Cadbury-Maker Wants To Take Bigger Bite Of India’s Biscuits Market
India’s largest maker of chocolates wants to increase focus on biscuits to widen its reach and tap the nation’s rising consumer demand.
Mondelez India Pvt Ltd.—the No. 1 player in India’s chocolate market pegged at $1.8-billion by Euromonitor International— forayed into the biscuit market six years ago Oreo and Bournvita brands. “It (making biscuits) sits very well with the categories that we sell, and we see a fairly good headroom to grow this entire business organically,” said Deepak Iyer, managing director of Mondelez India.
“It’s (India) a big market, which is also growing and hence naturally attractive,” Iyer told BloombergQuint in an interaction. “We have the capability and opportunity to develop brands.”
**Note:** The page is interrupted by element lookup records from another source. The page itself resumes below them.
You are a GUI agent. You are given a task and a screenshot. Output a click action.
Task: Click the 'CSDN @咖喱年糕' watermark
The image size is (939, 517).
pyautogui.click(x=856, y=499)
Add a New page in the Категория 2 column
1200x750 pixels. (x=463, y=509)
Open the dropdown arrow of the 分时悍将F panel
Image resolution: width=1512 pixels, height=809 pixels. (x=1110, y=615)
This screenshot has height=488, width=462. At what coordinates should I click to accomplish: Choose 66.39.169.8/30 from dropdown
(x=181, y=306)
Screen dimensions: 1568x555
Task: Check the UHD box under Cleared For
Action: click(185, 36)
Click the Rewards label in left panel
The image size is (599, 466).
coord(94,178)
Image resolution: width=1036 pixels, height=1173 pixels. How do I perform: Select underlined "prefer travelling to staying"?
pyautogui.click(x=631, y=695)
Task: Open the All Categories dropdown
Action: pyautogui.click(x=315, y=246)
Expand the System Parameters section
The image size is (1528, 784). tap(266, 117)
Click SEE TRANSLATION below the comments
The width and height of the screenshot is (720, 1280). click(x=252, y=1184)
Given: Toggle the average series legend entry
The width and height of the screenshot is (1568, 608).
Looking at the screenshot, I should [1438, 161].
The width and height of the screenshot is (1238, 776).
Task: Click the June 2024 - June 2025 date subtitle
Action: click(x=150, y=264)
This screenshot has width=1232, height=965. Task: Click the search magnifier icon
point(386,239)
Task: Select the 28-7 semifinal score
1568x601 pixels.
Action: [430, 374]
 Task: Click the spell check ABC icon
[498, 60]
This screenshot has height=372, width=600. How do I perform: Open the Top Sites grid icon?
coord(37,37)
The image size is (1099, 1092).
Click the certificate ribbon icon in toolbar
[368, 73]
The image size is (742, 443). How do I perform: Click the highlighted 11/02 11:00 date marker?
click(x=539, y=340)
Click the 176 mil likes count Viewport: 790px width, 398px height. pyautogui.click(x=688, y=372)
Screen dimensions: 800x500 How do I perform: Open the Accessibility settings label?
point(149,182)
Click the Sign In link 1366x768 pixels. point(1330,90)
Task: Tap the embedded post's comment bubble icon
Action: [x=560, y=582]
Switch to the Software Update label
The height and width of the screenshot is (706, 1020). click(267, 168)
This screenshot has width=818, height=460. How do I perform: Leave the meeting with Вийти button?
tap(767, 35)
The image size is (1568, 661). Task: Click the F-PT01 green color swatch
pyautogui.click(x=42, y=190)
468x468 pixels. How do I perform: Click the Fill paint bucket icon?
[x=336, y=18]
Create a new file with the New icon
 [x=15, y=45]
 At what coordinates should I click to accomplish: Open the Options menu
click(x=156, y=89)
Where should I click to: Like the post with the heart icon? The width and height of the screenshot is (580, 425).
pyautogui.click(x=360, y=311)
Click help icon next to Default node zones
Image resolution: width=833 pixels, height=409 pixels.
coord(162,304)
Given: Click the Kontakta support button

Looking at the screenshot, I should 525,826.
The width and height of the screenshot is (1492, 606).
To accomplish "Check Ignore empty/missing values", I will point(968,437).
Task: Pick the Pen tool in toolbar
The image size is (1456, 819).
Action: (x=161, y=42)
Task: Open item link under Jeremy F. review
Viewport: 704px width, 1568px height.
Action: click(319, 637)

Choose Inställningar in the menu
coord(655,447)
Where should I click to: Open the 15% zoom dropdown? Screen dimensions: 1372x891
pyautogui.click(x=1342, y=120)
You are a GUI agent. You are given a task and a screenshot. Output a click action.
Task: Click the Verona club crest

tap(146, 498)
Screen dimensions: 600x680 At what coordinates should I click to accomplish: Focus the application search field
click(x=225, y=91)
Asia’s third-largest economy, with a population of over 1.3 billion, also has the world’s largest population of the young, according to the U.N. Low inflation and a rising middle class with high disposable incomes make the nation a destination for manufacturers wanting a slice of the ever-growing market.
However, replicating the success in biscuits may not be easy. The segment is dominated by entrenched organised players such as Britannia Industries Ltd., Parle Products Pvt Ltd. and the FMCG major ITC Ltd. that are dominant across segments—be it the economy range or the higher-end cookies. At stake is a market, which according to Nielsen, is worth nearly $5 billion.
“The biscuit market is growing at a healthy rate, both the unorganised and organised biscuit players are witnessing a decent growth rate which will continue at least for the next five years,” said Dhanraj Bhagat, consumer and retail partner at Grant Thornton India LLP.
But the maker of Cadbury Dairy Milk and Silk chocolates has a template to fall back on. It built a product portfolio that catered to the Indian market such as 5 Star, Fuse and Lickables, catapulting it to the pole position. Products that were designed for India in India, such as the 5 Star, were taken to foreign markets such as Brazil and South Africa. Lickables, which was also first launched in India, recently debuted in China under a different brand name, Iyer said.
That’s where its recently inaugurated global research, development and quality centre in Mumbai, its tenth globally, is expected to contribute. Mondelez said that the centre—entailing an investment of $15 million—will support product and technology development for its global chocolate and beverage brands. “The centre will help the company come up with chocolate and beverage brands,” Iyer said, without disclosing a timeline when the products would be unveiled.
That’s not all. The company, Iyer said, is also focusing on its backbone, its network of around 1 million stores across India. “We’re investing in route to market and a fair bit in chillers,” he said. “We now cover 50,000 villages directly.”
The strategy isn’t new, though. ITC Ltd., for instance, leveraged its network that supplied cigarettes to push products that it subsequently ventured into, such as paper products and consumables.
Mondelez may have a third ace up its sleeve. Iyer, when asked whether the company would resort to acquisitions, didn’t rule out the option.
The company’s growth in India in the July-September period was in high-single digits, which it attributed to strong a consumer sentiment and price reduction due to the Goods and Services Tax. Mondelez International gives out its quarterly numbers, but it doesn’t specify its Indian performance in them.